• _Problem requirements_: Copy the material verbatim, everything from the line containing "Add an attachment with the plus icon" down to the line containing "tap(49, 42)", with both of those lines included.

• _Extracted material_:

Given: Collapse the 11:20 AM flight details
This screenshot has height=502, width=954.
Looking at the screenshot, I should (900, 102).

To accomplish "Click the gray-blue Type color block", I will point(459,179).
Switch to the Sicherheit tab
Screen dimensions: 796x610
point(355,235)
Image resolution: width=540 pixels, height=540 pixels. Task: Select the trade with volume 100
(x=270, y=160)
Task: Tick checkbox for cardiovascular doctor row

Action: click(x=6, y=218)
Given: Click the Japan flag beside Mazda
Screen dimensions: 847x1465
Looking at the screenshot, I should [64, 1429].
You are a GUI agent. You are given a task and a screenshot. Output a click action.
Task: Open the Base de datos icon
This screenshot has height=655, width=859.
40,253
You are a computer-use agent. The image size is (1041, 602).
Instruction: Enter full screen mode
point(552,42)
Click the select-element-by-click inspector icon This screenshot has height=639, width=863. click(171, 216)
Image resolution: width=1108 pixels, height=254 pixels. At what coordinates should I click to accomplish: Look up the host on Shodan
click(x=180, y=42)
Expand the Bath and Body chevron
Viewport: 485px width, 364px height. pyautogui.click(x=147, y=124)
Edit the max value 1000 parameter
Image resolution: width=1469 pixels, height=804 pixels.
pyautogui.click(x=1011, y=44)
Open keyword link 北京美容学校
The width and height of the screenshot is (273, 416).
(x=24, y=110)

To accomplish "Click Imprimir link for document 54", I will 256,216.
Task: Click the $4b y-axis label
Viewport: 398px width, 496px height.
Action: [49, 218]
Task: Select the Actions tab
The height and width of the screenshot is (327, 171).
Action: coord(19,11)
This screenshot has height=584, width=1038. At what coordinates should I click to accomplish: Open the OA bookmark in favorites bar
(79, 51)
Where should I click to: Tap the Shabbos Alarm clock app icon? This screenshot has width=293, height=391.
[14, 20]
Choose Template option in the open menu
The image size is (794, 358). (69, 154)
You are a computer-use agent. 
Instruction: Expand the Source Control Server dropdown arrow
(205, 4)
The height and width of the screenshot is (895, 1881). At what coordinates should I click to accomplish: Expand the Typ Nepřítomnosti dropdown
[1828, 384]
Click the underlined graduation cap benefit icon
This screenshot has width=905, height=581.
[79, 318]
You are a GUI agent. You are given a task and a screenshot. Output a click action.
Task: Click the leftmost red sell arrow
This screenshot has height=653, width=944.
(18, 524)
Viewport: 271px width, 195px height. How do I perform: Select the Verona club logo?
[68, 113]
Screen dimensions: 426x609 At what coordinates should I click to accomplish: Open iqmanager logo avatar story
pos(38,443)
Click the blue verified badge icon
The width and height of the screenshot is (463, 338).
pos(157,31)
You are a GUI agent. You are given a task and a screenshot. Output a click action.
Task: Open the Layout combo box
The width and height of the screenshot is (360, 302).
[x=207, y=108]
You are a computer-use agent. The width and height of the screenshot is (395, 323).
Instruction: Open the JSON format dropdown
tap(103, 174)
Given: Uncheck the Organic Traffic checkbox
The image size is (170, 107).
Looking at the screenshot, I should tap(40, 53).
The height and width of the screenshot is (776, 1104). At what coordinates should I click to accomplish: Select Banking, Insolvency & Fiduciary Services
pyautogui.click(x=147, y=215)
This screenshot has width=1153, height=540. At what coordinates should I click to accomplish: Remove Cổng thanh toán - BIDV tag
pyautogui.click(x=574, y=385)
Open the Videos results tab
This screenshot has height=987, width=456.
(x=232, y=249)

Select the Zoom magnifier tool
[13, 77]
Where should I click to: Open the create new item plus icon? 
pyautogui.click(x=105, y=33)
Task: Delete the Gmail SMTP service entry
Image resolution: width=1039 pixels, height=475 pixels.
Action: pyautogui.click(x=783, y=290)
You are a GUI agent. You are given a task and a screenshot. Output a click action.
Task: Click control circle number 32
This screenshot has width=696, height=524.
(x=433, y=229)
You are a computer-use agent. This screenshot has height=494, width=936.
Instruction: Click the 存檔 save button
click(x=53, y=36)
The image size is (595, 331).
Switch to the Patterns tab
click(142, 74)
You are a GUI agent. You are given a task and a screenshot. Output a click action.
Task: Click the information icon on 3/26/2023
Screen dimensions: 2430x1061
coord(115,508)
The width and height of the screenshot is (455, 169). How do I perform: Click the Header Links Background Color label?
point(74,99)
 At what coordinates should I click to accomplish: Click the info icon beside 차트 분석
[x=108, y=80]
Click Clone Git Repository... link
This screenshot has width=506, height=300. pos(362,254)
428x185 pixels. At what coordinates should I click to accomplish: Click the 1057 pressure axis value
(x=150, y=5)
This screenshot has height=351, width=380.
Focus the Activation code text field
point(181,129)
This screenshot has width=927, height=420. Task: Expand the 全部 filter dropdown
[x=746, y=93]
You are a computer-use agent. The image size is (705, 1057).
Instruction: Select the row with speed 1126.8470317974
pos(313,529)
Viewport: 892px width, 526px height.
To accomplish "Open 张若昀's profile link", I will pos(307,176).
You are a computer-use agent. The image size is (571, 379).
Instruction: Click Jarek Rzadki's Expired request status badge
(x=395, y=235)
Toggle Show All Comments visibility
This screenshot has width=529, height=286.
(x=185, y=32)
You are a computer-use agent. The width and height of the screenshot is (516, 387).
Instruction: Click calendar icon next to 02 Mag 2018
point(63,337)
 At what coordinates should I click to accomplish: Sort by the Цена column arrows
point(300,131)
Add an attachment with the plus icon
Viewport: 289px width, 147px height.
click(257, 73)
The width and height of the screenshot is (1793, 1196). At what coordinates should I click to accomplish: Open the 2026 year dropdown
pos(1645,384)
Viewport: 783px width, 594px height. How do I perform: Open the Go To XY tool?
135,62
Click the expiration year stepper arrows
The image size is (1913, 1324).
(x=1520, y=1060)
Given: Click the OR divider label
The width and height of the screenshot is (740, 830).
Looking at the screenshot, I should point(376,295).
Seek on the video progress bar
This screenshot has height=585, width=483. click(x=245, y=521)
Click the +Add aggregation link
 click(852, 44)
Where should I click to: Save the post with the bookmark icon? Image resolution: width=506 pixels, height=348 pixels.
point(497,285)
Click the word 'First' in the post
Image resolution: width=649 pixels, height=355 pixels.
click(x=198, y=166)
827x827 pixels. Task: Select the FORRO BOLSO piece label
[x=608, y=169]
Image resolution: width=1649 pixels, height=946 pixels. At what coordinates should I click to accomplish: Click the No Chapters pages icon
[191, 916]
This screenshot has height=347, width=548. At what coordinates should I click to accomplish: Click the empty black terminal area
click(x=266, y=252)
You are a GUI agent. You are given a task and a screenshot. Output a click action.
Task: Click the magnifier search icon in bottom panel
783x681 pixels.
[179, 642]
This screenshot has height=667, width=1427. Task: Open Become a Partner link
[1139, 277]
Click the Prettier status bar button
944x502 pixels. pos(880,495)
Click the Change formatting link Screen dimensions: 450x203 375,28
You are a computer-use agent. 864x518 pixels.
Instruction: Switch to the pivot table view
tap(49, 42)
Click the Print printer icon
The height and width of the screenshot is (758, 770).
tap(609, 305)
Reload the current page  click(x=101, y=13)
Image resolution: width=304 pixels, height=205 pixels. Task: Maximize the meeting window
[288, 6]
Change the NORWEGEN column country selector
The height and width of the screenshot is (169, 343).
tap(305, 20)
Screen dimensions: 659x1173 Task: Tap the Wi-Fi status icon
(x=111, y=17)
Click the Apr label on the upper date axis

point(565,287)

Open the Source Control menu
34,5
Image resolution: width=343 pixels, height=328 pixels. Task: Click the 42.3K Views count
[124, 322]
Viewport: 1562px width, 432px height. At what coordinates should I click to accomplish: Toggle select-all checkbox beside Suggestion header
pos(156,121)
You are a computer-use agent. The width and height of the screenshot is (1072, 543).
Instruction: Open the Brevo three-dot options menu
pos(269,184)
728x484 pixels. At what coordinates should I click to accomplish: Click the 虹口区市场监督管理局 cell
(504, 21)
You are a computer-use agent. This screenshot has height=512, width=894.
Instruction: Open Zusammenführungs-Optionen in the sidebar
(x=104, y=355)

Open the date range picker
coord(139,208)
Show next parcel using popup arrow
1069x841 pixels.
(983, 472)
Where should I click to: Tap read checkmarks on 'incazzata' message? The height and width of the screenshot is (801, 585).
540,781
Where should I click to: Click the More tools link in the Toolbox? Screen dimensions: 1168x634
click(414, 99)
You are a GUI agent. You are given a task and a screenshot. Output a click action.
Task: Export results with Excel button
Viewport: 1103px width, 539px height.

• _Written solution_:
Add an attachment with the plus icon
Viewport: 289px width, 147px height.
click(257, 73)
The width and height of the screenshot is (1793, 1196). At what coordinates should I click to accomplish: Open the 2026 year dropdown
pos(1645,384)
Viewport: 783px width, 594px height. How do I perform: Open the Go To XY tool?
135,62
Click the expiration year stepper arrows
The image size is (1913, 1324).
(x=1520, y=1060)
Given: Click the OR divider label
The width and height of the screenshot is (740, 830).
Looking at the screenshot, I should point(376,295).
Seek on the video progress bar
This screenshot has height=585, width=483. click(x=245, y=521)
Click the +Add aggregation link
 click(852, 44)
Where should I click to: Save the post with the bookmark icon? Image resolution: width=506 pixels, height=348 pixels.
point(497,285)
Click the word 'First' in the post
Image resolution: width=649 pixels, height=355 pixels.
click(x=198, y=166)
827x827 pixels. Task: Select the FORRO BOLSO piece label
[x=608, y=169]
Image resolution: width=1649 pixels, height=946 pixels. At what coordinates should I click to accomplish: Click the No Chapters pages icon
[191, 916]
This screenshot has height=347, width=548. At what coordinates should I click to accomplish: Click the empty black terminal area
click(x=266, y=252)
You are a GUI agent. You are given a task and a screenshot. Output a click action.
Task: Click the magnifier search icon in bottom panel
783x681 pixels.
[179, 642]
This screenshot has height=667, width=1427. Task: Open Become a Partner link
[1139, 277]
Click the Prettier status bar button
944x502 pixels. pos(880,495)
Click the Change formatting link Screen dimensions: 450x203 375,28
You are a computer-use agent. 864x518 pixels.
Instruction: Switch to the pivot table view
tap(49, 42)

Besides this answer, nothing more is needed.